[PROVIDED PASSAGE]:
The Tory party, as usual, was highly indignant at these French successes, but, as Palmerston subsequently pointed out, it would have been absurd for England to exact reparation on her own account, and at the same time to prevent France, on her side, from obtaining redress. And the value of the good understanding with France became even more clearly evident when, on the arrival of Dom Pedro of Brazil in Europe to support the forlorn fortunes of his daughter, Dom Miguel had recourse to a fresh reign of terror, which filled the Lisbon gaols with more than a thousand additional victims. Of course, Englishmen and Frenchmen were soon involved in this wholesale persecution, and English naval officers were beaten in the streets of Lisbon. Acting in concert with his French colleague, Captain Markland, the commander of the British squadron in the Tagus, immediately sent ships up the river to protect British residents, and Palmerston, thoroughly endorsing his conduct, sent two men-of-war to his support. During the civil war which followed it was, as Peel pointed out in a spirit of censure, the "actual assistance of France and the countenance of Britain," which enabled the cause of Dom Pedro to hold its own, and ultimately to prevail. Vessels were fitted out in French and English ports without any opposition from the authorities; there was a large contingent of English volunteers in the army with which Pedro entered Oporto; it was an Englishman, Captain Charles Napier, who commanded his fleet when, on July 2nd, 1833, it annihilated Miguel's navy off Cape St. Vincent, "to the great delight," wrote

Greville," of the Whigs, and equal mortification of the Tories." A month before the Duke of Wellington had carried, in a sense condemnatory of the Government, an address in the House of Lords in favour of a policy of neutrality, which was met in the House of Commons by a resolution approving Palmerston's conduct of affairs. Speaking to the nation, Palmerston, as in duty bound, contended, with some plausibility, that the British Government had acted with perfect good faith to both of the belligerent parties. His supporters made little attempt to conceal their satisfaction at the wholesale breaches of the Foreign Enlistment Act committed by English volunteers when they joined Donna Maria's army and saved constitutionalism in Portugal.

[GIVEN REQUEST A]: Summarize the passage on Palmerston and Portugal in two sentences.
[GIVEN REQUEST B]: Using the passage on Palmerston and Portugal, explain in one or two sentences why Palmerston considered the Tory indignation at the French successes unjustified.
The lines that come next have no connection to the passage on Palmerston and Portugal.

[INFORMATION PROVIDED]:
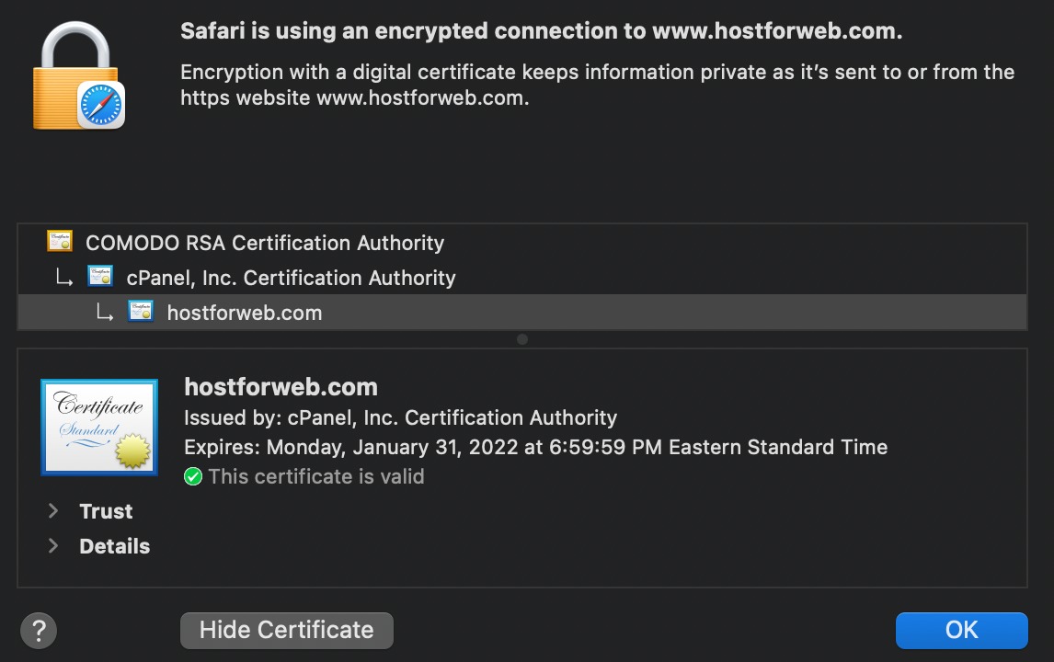Click the cPanel intermediate certificate icon
Image resolution: width=1054 pixels, height=662 pixels.
pos(100,276)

[OUTPUT A]: When Dom Miguel launched a fresh reign of terror in Lisbon, British and French naval forces acted together to protect their residents, and French assistance and British countenance enabled Dom Pedro's cause to prevail, with Captain Charles Napier's fleet annihilating Miguel's navy off Cape St. Vincent on July 2nd, 1833. The Duke of Wellington carried a Lords address favoring neutrality, but the Commons approved Palmerston's conduct, and Palmerston argued that Britain had acted in good faith toward both sides while his supporters welcomed the English volunteers' breaches of the Foreign Enlistment Act.

[OUTPUT B]: Palmerston pointed out that it would have been absurd for England to exact reparation on her own account while at the same time preventing France from obtaining redress on her side.